### Your instructions:
Wherever the word "Black" appears in a line of the records, copy that line.

[[ Material provided open ]]

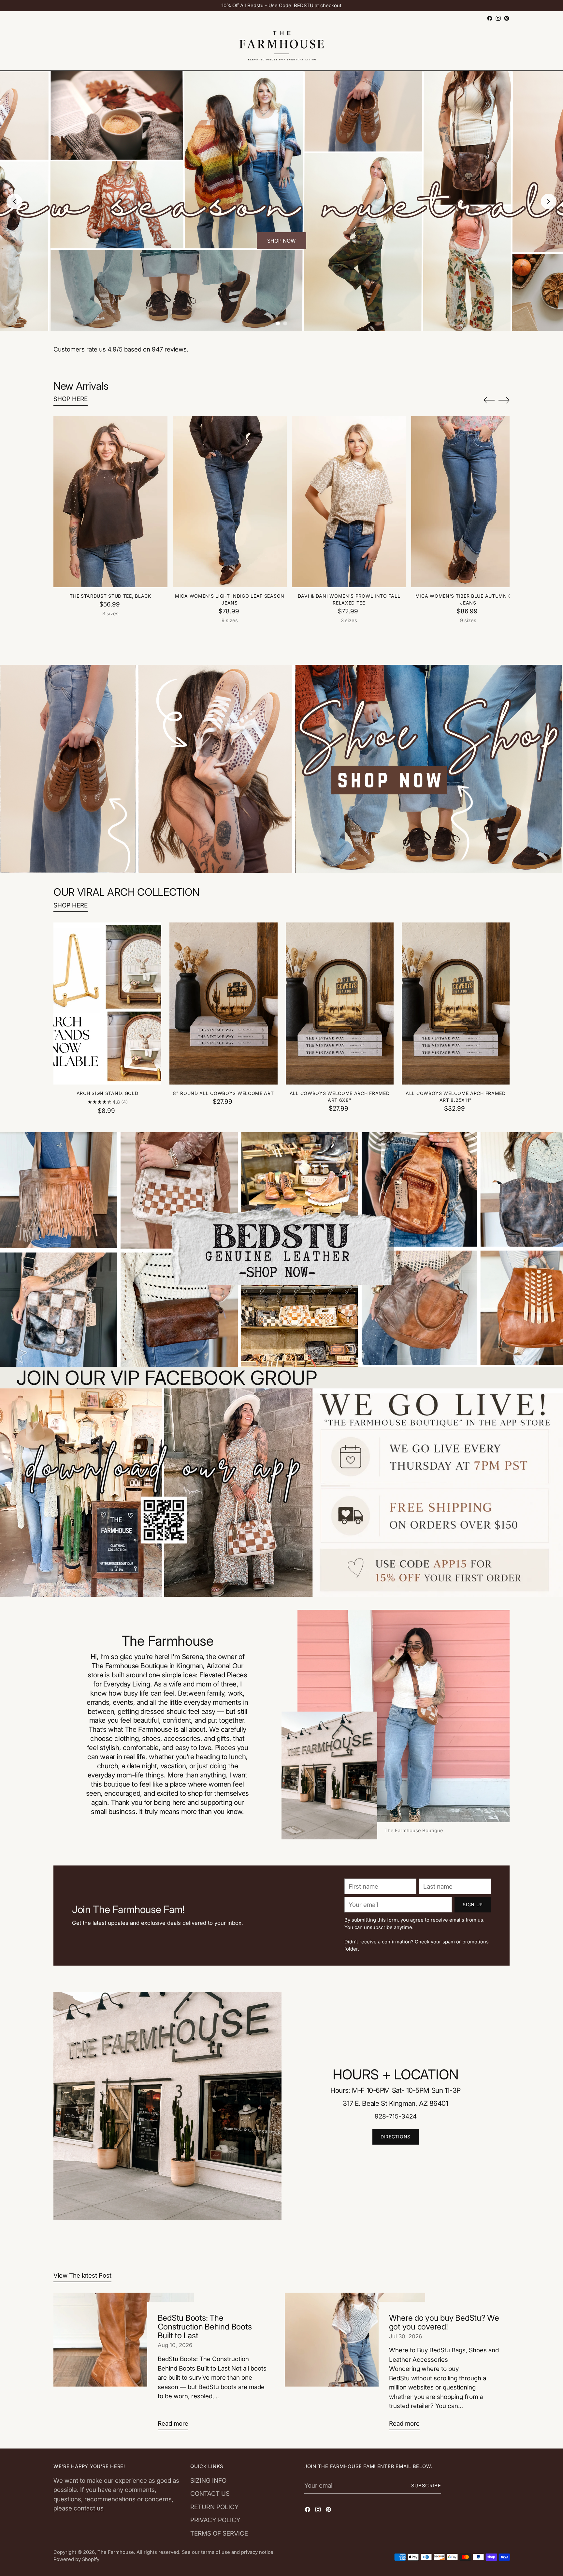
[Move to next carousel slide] (504, 400)
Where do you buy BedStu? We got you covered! (444, 2322)
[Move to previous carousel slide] (489, 400)
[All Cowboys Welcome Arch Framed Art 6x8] (340, 1003)
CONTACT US (210, 2493)
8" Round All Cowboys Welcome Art (223, 1093)
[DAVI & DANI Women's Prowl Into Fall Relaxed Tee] (349, 501)
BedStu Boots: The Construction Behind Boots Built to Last (205, 2326)
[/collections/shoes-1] (281, 769)
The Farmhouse (115, 2552)
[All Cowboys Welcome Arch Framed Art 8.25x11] (456, 1003)
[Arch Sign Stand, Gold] (107, 1003)
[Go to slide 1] (278, 323)
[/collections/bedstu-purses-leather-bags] (281, 1249)
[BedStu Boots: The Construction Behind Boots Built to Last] (123, 2364)
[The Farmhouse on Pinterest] (507, 18)
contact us (89, 2508)
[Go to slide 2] (285, 323)
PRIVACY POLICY (215, 2520)
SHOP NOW (281, 240)
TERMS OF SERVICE (219, 2533)
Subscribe (426, 2486)
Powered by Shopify (76, 2559)
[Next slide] (548, 201)
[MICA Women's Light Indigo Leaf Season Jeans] (230, 501)
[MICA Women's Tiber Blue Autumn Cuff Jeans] (468, 501)
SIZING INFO (208, 2480)
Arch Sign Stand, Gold (107, 1093)
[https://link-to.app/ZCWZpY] (281, 1492)
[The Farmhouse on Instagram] (498, 18)
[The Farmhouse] (281, 46)
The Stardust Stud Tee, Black (110, 596)
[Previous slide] (14, 201)
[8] (223, 1003)
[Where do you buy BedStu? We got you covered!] (355, 2364)
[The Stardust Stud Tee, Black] (110, 501)
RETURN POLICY (214, 2507)
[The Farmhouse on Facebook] (490, 18)
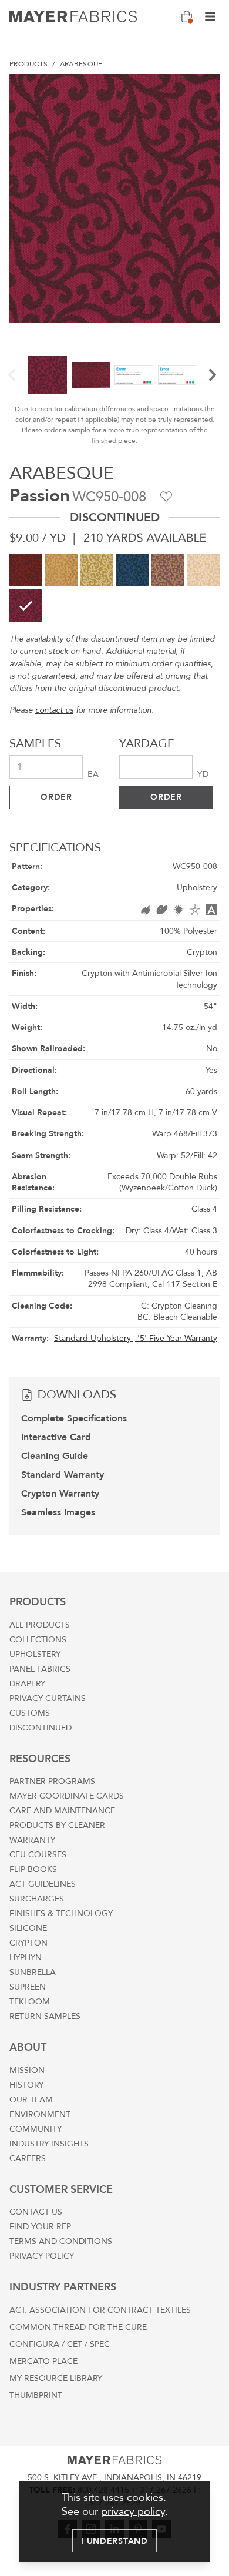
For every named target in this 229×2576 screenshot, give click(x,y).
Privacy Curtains (47, 1698)
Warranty (32, 1840)
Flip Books (33, 1869)
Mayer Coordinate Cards (66, 1796)
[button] (11, 375)
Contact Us (35, 2212)
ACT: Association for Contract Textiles (100, 2310)
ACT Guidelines (42, 1884)
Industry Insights (49, 2143)
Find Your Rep (40, 2226)
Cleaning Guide (54, 1456)
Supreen (27, 1987)
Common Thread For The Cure (78, 2327)
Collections (37, 1639)
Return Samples (44, 2016)
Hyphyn (25, 1957)
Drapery (27, 1683)
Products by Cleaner (57, 1825)
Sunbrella (32, 1972)
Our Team (31, 2099)
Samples (35, 744)
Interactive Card (56, 1437)
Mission (27, 2070)
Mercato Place (43, 2361)
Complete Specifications (74, 1418)
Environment (39, 2114)
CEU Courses (37, 1854)
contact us (54, 710)
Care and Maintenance (62, 1810)
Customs (29, 1713)
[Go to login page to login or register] (166, 496)
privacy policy (133, 2511)
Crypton (28, 1942)
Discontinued (40, 1727)
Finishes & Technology (61, 1913)
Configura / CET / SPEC (59, 2344)
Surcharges (36, 1898)
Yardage (146, 744)
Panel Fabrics (39, 1669)
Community (35, 2129)
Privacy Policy (41, 2256)
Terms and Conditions (60, 2241)
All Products (39, 1625)
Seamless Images (58, 1512)
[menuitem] (28, 64)
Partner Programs (52, 1781)
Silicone (28, 1928)
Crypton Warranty (60, 1494)
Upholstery (34, 1654)
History (26, 2085)
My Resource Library (55, 2378)
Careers (27, 2158)
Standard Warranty (62, 1475)
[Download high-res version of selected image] (205, 88)
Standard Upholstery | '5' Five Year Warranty (135, 1338)
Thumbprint (35, 2395)
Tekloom (29, 2001)
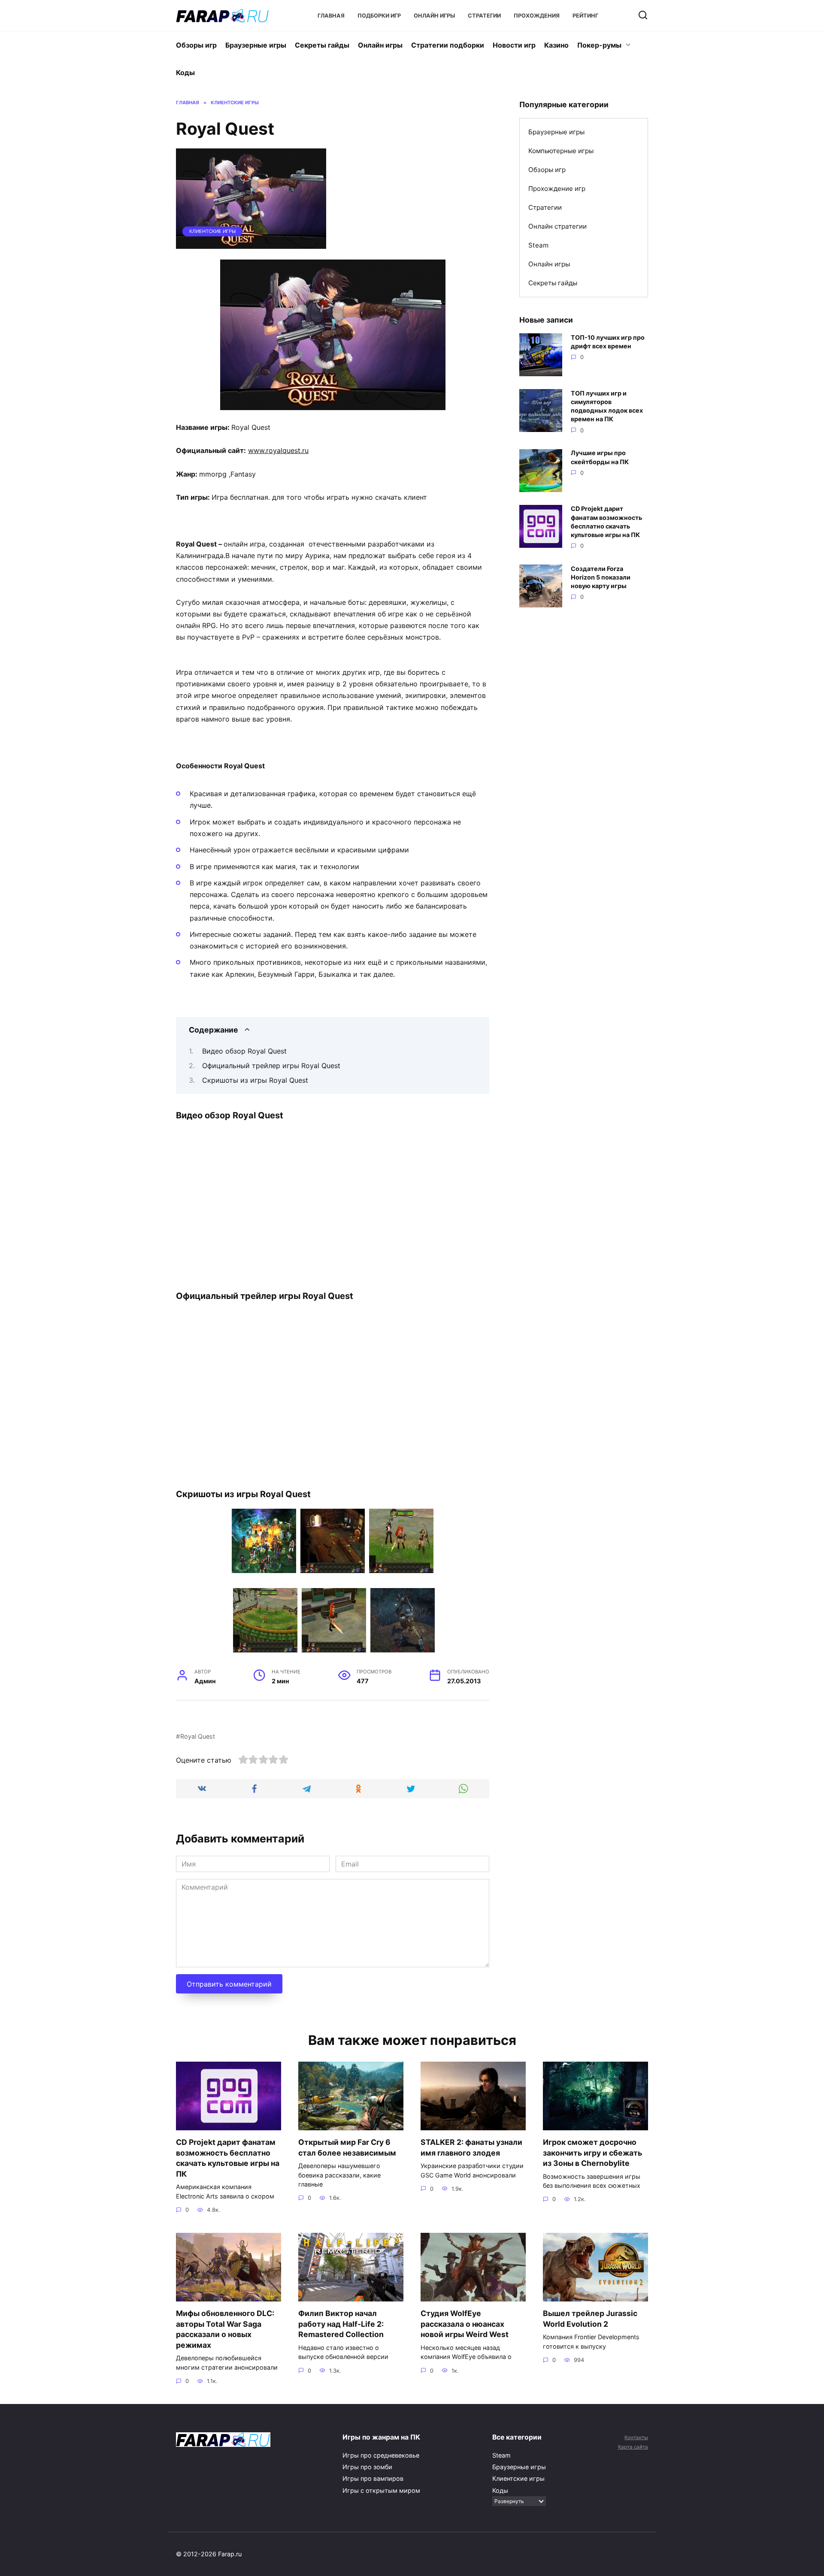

[[ Material provided closed ]]

### Written reply:
The Stardust Stud Tee, Black (110, 596)
[The Stardust Stud Tee, Black] (110, 501)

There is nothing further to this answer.